2003 Jun;35(3):232-238.
FDG-PET in Mediastinal Nodal Staging of Non-small Cell Lung Cancer: Correlation of False Results with Histopathologic Finding
- Affiliations
-
- 1Department of Thoracic Surgery, Korea Cancer Center Hospital, Korea. hjbaek@kcch.re.kr
- 2Department of Pathology, Korea Cancer Center Hospital, Korea.
- 3Department of Nuclear Medicine, Korea Cancer Center Hospital, Korea.
- 4Laboratory of Clinical Research, Korea Radiological and Medical Sciences Research Center, Seoul, Korea.

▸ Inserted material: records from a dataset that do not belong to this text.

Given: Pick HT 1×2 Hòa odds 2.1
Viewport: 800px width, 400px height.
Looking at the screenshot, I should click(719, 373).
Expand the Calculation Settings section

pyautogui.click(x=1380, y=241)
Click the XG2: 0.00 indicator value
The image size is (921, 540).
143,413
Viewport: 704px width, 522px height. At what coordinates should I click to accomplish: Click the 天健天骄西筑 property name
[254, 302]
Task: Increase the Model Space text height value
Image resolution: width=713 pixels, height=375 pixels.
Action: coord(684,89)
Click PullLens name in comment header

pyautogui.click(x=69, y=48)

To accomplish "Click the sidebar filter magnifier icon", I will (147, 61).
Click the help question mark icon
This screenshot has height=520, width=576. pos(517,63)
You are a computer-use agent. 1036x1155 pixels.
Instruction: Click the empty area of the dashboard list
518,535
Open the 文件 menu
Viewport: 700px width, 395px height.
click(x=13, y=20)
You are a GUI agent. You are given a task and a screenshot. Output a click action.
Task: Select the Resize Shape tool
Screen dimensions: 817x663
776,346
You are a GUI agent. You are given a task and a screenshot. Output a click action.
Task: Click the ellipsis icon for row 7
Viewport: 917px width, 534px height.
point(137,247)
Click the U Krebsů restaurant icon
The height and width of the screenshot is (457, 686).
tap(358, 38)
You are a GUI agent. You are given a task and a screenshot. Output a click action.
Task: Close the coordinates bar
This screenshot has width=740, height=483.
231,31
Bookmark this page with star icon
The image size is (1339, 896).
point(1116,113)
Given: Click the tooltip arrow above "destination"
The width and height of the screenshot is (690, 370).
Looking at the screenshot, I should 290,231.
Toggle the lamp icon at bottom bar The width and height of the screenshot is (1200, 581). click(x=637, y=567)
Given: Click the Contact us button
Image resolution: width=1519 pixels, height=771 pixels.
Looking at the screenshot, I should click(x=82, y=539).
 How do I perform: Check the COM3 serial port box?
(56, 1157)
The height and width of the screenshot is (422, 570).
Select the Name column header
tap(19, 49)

- 5Department of Thoracic and Cardiovascular Surgery, College of Medicine, Chungbuk National University, Cheongju, Korea.
Abstract
- PURPOSE
Mediastinal staging of non-small cell lung cancer can be markedly improved by FDG-PET scan, but the problem of false staging of mediastinal nodes by PET scan in non-small cell lung cancer has not yet been overcome. The aim of this study was to identify the mechanism underlying the false staging of mediastinal nodes by FDG-PET in the case of non-small cell lung cancer. MATERIALS AND METHODS: To evaluate the factors determining the FDG uptake in mediastinal nodes, FDG-PET was performed preoperatively, and mediastinal dissection with pulmonary resection was performed in 62 patients with NSCLC. GLUT-1 expression was studied by immunohistochemistry of the mediastinal nodes (n=111, true positive31, true negative 41, false positive 27, false negative 12) using the anti-GLUT-1 antibody. The size, percentage of tumor (tumor ratio), labeling index (rate of stained tumor), staining intensity of the tumor, level of follicular hyperplasia, and staining intensity of the follicle center in the mediastinal node were also studied. RESULTS: There was no significant difference in size among the 4 nodal groups (TP, TN, FP, FN), nor in the tumor ratio of the metastatic nodes between the TP and FN groups. The labeling index and staining intensity of the TP group were higher than those of the FN group (Mann-Whitney test, p=.001, p=.007) in the case of the metastatic nodes. The level of follicular hyperplasia of the FP group was higher than that of the TN group in the case of the non-metastatic nodes (p=.000). CONCLUSION: These results suggest that in mediastinal staging of non-small cell lung cancer by FDG-PET, the FN node is associated with low uptake of FDG due to low expression of GLUT-1, and that the FP node is associated with a high level of follicular hyperplasia as a result of there being a reactive change to an inflammatory and/or immune reaction. This is the first report on the mechanism underlying the false results that are sometimes obtained, and which constitute a major problem in the clinical application of FDG-PET to the mediastinal staging of non-small cell lung cancer.